Identification of BHLHE40-expressing T cells in giant cell arteritis amplified by interleukin-1

BHLHE40 is a transcription factor regulating proinflammatory cytokines such as granulocyte-macrophage colony-stimulating factor (GM-CSF) in CD4+ T cells. Although implicated in autoimmune inflammation, its regulation by interleukin (IL)-1 signaling in human CD4+ T cells remains unclear. Peripheral blood (PB) from healthy controls (HCs) and patients with giant cell arteritis (GCA) was analyzed using flow cytometry to assess BHLHE40 expression across helper T cells. Immunohistochemistry was performed on the aortas of IL-1 receptor antagonist knockout (IL-1Rn KO) mice and temporal artery biopsies from GCA patients. We also analyzed public microarray datasets and CD4+ T cells stimulated with anti-CD3/CD28 and IL-1β. We identified BHLHE40 expression in T cells in the IL-1Rn KO mice and GCA-inflamed arteries. BHLHE40 expression was higher in helper T subsets than in naïve CD4+ T cells.

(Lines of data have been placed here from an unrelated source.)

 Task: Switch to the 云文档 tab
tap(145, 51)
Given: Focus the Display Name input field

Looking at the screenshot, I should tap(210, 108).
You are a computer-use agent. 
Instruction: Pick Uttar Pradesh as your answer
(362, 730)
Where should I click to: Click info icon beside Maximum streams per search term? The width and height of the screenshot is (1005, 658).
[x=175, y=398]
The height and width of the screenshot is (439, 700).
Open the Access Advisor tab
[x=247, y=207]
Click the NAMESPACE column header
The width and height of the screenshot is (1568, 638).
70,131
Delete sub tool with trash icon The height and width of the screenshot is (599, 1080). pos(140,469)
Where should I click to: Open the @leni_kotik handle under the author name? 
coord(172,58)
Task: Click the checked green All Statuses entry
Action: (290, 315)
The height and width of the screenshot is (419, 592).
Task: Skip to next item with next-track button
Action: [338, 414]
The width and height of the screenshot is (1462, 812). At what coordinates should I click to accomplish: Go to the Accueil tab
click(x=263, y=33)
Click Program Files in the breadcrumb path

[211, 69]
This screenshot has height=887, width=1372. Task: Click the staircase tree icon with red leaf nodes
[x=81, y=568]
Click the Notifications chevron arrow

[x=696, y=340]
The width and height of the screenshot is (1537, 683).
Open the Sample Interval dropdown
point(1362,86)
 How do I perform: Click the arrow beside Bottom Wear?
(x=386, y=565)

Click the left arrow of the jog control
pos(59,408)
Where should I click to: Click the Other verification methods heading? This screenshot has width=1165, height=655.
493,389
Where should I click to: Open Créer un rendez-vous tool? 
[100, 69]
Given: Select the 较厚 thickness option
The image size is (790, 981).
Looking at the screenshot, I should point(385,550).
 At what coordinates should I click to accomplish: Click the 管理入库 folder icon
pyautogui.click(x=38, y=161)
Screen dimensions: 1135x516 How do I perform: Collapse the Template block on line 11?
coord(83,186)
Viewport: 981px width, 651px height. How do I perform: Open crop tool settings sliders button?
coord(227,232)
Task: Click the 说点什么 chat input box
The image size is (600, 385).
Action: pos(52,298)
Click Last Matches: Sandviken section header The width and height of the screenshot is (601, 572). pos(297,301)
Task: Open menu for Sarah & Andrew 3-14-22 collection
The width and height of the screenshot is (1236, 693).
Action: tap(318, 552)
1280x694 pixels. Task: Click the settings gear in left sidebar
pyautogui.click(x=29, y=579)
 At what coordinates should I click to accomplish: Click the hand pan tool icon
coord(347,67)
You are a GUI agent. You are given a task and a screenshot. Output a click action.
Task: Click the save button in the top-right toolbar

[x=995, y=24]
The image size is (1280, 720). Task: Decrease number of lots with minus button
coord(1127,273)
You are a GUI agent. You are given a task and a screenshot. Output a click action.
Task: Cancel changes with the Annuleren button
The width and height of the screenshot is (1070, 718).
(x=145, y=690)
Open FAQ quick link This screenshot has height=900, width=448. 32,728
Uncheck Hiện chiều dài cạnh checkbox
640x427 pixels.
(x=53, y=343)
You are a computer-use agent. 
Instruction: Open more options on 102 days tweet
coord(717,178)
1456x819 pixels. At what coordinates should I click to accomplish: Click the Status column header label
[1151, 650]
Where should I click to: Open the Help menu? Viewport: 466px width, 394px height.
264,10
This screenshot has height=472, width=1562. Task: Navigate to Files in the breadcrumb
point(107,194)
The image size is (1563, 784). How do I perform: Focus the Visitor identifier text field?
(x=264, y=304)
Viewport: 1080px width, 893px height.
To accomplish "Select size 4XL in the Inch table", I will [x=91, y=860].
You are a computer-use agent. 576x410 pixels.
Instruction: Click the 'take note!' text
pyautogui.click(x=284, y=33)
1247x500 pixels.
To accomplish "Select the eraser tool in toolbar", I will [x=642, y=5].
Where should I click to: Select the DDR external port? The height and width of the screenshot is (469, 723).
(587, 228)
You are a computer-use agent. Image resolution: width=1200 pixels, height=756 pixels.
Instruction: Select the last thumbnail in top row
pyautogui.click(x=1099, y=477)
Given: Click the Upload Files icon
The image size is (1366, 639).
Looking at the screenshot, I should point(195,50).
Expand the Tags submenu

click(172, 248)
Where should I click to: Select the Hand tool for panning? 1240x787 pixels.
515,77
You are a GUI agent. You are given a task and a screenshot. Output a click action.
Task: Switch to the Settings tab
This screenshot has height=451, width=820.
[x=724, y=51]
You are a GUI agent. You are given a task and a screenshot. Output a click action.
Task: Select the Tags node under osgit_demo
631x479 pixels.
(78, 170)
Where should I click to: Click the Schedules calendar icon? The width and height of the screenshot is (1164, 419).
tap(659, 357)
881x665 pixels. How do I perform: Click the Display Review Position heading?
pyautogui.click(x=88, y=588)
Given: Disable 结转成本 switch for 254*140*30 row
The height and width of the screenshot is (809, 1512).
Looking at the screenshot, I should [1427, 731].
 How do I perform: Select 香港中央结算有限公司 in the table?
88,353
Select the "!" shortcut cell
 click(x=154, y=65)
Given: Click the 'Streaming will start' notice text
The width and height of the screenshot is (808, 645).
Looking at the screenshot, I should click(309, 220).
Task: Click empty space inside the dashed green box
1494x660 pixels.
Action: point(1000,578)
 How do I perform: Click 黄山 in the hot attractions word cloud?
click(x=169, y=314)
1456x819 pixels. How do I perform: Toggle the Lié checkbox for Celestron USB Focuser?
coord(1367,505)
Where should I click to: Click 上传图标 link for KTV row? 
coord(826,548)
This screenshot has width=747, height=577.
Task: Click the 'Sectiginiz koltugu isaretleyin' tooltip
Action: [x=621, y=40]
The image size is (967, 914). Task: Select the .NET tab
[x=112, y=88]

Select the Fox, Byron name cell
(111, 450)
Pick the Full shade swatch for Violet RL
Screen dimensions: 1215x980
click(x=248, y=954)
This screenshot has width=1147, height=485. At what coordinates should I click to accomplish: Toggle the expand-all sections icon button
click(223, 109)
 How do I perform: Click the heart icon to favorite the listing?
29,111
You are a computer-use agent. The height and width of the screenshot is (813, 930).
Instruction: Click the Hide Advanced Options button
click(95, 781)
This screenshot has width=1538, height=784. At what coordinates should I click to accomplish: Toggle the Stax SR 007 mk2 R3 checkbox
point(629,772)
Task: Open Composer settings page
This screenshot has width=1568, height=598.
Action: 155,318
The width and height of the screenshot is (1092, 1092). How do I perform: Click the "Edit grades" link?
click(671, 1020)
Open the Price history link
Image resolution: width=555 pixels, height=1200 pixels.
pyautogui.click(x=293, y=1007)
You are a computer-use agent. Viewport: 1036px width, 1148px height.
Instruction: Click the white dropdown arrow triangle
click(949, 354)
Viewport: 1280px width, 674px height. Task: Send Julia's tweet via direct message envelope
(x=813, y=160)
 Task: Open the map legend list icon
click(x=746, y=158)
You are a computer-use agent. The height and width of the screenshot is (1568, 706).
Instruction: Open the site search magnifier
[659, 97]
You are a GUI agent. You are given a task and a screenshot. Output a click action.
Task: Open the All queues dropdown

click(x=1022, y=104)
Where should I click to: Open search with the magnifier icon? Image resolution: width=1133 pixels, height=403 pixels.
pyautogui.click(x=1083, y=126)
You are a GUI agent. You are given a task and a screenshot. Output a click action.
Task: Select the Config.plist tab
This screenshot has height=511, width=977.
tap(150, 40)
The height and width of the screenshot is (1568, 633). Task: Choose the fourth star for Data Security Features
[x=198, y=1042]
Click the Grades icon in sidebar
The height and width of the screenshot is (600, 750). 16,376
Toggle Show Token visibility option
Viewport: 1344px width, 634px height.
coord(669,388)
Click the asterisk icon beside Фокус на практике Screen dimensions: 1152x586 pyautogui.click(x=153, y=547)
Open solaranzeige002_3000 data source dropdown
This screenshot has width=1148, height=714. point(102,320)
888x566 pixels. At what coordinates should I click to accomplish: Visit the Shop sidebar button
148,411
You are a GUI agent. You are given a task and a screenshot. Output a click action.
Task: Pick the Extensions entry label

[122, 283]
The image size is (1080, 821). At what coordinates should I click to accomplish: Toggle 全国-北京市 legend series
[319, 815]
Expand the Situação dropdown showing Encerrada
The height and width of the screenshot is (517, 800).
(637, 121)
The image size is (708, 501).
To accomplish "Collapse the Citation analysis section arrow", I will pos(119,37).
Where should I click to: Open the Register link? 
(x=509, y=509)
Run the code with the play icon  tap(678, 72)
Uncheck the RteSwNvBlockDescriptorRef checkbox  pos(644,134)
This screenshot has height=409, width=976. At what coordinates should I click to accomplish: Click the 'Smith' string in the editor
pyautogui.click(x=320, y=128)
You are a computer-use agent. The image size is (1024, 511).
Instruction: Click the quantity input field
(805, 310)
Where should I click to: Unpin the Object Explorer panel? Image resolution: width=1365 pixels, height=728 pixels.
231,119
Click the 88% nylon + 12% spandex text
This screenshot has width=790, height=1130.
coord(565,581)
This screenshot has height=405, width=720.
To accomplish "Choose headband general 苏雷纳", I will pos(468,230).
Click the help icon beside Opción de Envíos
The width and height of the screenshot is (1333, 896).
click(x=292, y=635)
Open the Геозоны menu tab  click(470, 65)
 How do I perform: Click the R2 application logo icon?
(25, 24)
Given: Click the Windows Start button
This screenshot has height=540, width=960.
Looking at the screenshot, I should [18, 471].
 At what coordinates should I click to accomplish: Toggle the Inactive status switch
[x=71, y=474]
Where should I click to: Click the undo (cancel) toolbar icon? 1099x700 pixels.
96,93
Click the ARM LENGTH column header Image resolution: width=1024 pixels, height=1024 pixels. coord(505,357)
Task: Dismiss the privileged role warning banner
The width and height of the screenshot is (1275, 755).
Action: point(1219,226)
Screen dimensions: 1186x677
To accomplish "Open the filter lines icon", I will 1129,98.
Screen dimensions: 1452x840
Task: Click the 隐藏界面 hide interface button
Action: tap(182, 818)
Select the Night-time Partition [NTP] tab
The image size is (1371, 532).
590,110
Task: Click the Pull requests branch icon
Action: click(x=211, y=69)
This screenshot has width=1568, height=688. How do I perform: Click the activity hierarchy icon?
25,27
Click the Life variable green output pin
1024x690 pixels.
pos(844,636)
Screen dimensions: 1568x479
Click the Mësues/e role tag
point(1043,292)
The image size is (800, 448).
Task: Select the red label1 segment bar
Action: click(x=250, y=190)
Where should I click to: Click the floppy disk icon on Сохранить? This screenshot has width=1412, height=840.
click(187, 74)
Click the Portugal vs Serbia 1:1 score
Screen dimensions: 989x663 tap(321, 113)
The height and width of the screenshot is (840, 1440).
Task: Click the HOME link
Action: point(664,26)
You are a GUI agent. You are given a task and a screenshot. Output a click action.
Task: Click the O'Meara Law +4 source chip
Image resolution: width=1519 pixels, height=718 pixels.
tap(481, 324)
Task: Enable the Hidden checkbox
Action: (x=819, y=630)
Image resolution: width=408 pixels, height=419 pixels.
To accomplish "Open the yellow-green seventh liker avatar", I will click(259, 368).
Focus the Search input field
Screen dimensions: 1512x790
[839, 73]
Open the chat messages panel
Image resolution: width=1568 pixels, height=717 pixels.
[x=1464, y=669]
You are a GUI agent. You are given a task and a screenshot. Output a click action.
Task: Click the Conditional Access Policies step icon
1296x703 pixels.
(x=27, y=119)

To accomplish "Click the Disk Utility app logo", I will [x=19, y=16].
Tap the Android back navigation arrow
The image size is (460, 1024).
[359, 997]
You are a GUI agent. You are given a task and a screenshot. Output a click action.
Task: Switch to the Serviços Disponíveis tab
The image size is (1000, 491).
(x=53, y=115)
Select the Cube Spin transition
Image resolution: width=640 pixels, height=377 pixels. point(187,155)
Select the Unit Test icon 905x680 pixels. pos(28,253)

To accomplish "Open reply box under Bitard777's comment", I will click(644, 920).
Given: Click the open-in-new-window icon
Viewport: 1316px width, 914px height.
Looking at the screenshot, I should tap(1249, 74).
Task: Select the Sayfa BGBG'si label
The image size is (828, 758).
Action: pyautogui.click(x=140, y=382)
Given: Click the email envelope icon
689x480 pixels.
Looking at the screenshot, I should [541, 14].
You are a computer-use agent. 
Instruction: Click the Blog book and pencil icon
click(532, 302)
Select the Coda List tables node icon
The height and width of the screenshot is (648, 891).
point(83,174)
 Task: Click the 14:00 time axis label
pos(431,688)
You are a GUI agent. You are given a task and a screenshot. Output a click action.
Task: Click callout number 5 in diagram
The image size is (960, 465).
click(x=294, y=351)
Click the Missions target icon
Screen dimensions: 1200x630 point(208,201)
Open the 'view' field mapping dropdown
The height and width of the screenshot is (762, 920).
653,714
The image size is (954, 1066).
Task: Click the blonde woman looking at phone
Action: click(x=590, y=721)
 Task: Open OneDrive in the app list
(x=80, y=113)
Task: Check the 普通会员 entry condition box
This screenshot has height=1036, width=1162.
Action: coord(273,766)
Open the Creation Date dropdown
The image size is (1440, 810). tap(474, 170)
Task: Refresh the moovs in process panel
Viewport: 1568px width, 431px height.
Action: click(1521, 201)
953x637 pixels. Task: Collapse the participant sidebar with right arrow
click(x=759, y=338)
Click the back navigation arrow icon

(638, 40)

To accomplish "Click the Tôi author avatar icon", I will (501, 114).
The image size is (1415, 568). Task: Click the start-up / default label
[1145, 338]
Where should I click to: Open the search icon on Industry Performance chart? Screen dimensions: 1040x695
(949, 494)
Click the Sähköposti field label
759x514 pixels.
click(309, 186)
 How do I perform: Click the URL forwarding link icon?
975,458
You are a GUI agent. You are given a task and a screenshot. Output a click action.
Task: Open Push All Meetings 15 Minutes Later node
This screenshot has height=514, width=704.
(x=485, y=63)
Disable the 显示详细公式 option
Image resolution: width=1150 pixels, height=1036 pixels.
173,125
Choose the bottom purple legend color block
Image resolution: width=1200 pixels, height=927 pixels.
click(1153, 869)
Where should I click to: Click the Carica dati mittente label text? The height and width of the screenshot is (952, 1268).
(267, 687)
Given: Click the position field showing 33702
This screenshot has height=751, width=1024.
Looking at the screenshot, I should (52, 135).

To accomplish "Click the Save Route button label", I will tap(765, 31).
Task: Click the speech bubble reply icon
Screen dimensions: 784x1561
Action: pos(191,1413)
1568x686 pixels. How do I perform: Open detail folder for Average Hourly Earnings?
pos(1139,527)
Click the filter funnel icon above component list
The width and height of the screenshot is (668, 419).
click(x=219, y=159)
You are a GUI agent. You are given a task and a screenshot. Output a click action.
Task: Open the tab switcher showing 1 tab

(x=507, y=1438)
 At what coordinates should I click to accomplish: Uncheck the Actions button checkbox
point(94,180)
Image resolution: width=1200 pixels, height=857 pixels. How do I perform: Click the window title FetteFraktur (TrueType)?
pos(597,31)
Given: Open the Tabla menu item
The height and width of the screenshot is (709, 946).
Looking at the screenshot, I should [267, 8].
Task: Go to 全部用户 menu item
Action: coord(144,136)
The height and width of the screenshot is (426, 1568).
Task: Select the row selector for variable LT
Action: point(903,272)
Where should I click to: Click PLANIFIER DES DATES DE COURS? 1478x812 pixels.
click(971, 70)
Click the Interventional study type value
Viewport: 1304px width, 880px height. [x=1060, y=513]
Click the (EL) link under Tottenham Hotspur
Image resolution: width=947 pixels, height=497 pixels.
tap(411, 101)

Co-stimulation with IL-1β and anti-CD3/CD28 induced stronger BHLHE40 expression than CD3/CD28 alone. Microarray data showed increased expression of BHLHE40 in CD4+ T cells from the PB of GCA patients. IL-1 signaling enhances BHLHE40 expression during CD4+ T cell activation. Its sustained expression in inflamed tissues suggests a disease-relevant pathway linking IL-1 signaling to pathogenic T cell responses in GCA.